**PROBLEM TO WORK ON:**
Show each line of the records below where the word "axis" occurs.

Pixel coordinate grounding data
──────
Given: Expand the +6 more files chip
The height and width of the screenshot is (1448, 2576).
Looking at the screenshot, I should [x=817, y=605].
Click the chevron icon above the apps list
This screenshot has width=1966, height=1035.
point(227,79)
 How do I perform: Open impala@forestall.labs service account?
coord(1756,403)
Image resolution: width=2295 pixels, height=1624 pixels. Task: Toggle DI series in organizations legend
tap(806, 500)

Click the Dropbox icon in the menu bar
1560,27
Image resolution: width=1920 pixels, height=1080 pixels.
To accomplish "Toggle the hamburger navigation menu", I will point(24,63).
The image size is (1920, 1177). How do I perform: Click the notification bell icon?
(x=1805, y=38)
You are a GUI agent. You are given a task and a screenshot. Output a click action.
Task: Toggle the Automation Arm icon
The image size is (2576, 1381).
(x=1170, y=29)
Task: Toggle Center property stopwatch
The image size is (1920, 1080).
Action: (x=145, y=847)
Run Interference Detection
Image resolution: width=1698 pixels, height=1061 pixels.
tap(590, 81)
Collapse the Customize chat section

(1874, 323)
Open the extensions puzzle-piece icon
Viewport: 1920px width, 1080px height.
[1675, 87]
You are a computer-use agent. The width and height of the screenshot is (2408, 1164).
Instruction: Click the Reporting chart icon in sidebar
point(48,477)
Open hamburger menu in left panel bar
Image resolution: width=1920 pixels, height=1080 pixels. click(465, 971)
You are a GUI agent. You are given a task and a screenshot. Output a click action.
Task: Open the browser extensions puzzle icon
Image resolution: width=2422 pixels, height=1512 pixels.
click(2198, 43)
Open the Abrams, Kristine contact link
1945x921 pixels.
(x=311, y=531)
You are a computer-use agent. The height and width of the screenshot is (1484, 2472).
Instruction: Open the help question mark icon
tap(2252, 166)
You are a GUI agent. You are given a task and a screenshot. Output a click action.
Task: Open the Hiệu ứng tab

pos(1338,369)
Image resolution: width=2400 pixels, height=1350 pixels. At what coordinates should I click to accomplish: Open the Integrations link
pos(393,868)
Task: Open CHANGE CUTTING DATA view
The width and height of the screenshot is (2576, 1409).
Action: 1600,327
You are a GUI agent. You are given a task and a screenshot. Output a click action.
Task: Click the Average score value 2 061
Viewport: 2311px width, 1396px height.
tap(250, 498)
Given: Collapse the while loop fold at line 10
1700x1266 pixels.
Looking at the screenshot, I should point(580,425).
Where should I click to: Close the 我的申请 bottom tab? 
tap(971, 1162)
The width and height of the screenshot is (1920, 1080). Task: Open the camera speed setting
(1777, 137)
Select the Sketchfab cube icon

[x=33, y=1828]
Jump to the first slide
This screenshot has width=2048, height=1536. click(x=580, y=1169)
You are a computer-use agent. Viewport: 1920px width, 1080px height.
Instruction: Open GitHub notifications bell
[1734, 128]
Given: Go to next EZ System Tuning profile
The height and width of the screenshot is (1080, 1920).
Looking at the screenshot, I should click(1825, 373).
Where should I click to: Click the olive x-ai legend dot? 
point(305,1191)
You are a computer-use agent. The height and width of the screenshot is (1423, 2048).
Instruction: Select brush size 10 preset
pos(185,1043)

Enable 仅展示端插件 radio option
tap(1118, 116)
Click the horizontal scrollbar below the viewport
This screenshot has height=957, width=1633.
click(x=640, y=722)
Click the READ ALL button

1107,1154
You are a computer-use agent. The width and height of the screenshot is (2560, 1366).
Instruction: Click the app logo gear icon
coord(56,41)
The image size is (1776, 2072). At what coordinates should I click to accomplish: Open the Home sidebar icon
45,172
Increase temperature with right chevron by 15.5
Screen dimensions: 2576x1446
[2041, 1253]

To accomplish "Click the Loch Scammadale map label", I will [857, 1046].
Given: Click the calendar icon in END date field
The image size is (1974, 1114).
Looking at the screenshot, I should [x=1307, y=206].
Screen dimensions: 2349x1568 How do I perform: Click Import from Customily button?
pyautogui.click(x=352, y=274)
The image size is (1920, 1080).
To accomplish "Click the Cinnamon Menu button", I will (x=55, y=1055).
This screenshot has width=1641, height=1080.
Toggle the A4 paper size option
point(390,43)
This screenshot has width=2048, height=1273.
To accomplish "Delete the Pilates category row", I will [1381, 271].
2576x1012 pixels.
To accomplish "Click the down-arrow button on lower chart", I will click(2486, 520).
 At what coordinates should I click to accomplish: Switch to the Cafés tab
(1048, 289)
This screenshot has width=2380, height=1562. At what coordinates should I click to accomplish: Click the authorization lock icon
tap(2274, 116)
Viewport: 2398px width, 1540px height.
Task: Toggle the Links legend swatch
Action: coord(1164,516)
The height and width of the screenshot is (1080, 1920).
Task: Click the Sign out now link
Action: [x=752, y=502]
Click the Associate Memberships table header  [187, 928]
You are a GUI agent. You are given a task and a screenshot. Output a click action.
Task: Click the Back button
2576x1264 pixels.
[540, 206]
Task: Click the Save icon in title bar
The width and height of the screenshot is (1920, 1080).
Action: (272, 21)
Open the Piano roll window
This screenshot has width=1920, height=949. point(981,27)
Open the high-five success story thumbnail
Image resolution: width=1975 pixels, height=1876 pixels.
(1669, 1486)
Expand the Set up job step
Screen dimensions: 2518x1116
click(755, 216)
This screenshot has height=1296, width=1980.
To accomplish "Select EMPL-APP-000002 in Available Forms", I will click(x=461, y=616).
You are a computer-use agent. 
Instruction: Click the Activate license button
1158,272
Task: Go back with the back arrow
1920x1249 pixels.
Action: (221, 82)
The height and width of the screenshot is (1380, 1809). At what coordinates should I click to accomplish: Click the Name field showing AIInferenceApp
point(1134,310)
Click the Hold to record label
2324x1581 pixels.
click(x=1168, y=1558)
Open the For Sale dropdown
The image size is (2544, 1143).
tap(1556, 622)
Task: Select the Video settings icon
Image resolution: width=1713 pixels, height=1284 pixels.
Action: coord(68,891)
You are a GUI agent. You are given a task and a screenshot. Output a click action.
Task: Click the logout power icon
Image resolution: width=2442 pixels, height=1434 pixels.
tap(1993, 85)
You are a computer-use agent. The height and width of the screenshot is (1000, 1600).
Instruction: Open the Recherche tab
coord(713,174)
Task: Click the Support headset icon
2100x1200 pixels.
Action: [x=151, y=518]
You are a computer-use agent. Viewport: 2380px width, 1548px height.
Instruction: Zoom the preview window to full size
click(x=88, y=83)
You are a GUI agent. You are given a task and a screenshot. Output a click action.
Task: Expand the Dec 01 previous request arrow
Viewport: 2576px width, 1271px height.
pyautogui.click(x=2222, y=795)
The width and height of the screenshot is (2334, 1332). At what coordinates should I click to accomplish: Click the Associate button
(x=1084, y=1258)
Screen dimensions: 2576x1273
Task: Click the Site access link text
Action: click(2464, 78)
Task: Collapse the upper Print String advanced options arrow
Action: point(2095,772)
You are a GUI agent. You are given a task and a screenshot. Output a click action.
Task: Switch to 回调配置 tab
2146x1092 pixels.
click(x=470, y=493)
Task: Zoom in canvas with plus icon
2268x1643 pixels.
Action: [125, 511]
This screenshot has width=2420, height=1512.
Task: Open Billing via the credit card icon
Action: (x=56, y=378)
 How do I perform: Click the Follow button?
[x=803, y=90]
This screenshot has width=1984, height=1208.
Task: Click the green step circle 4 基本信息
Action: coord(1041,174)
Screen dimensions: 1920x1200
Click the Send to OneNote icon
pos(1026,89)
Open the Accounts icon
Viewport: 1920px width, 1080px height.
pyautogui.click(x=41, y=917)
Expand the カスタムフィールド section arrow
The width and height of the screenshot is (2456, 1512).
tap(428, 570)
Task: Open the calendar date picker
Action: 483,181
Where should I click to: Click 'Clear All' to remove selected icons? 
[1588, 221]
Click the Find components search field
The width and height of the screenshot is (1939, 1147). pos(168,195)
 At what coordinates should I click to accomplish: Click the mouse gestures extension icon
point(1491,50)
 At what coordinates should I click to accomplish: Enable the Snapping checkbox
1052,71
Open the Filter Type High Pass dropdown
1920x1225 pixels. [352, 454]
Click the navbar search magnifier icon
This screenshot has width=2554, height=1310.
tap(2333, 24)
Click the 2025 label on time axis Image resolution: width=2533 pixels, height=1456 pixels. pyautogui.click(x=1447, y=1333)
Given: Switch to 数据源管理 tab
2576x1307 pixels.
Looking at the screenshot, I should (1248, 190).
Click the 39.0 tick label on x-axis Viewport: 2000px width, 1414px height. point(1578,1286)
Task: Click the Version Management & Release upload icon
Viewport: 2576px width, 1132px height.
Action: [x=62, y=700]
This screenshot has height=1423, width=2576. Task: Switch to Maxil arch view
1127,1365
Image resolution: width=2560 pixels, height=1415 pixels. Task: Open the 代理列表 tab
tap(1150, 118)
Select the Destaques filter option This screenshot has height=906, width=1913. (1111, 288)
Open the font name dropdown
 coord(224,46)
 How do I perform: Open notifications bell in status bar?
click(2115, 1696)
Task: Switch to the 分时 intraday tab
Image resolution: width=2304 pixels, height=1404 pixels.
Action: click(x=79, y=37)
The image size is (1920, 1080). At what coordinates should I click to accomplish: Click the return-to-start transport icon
──────
**TASK OUTPUT:**
Click the 2025 label on time axis Image resolution: width=2533 pixels, height=1456 pixels. pyautogui.click(x=1447, y=1333)
Click the 39.0 tick label on x-axis Viewport: 2000px width, 1414px height. point(1578,1286)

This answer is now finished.